There are two people close to me in my life who have suffered terribly with migraines during their perimenopausal years.
My sister has always had migraines, but since she has entered perimenopause, they seem hormonally linked to her (now irregular) periods. These are the kinds of headaches that sometimes respond to her medication and other times do not. They can last a day or two, and leave her feeling hungover when they're gone. She has three small children, so cocooning in a dark, quiet room isn't really an option for her.
And my best friend never had migraines until perimenopause, but once she started, they have come furiously and (very often) close together. It's not uncommon for her to have several horrible migraine headaches in a month. She has been working with her doctor (and with various specialists) for more than two years now, but still feels like it's a rare 10 days that go by without a migraine. She keeps a migraine journal, watches what she eats, works out, has medicine and has tried various forms of natural remedies (acupuncture, for instance), but has not found the key to keeping them at bay.

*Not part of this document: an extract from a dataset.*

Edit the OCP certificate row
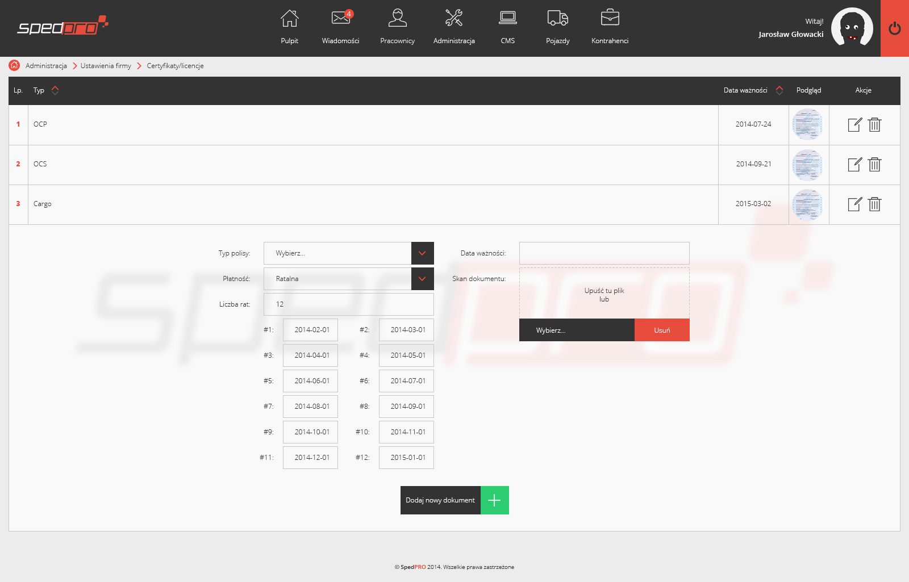Viewport: 909px width, 582px height. point(854,125)
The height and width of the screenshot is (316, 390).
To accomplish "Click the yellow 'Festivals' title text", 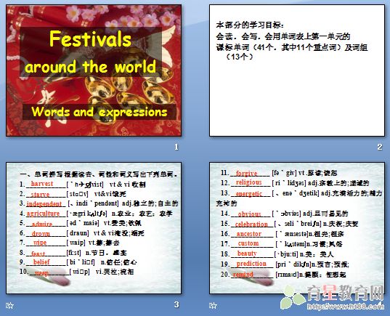I will coord(90,39).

Discovery Health offers this:
"Migraine headaches have an unusual relationship to the menopausal transition. Some women who have suffered with migraines their whole life find they no longer have them when they reach this phase, while other women who have never had migraines begin to have them during perimenopause."
And the National Institute of Neurological Disorders and Stroke adds this:
"The relationship between female hormones and migraine is still unclear. Women may have "menstrual migraine" - headaches around the time of their menstrual period - which may disappear during pregnancy. Other women develop migraine for the first time when they are pregnant. Some are first affected after menopause. The effect of oral contraceptives on headaches is perplexing. Scientists report that some women with migraine who take birth control pills experience more frequent and severe attacks. However, a small percentage of women have fewer and less severe migraine headaches when they take birth control pills. And normal women who do not suffer from headaches may develop migraines as a side effect when they use oral contraceptives. Investigators around the world are studying hormonal changes in women with migraine in the hope of identifying the specific ways these naturally occurring chemicals cause headaches."
So I guess we wait. If you have dealt with perimenopausal migraines, how do you cope?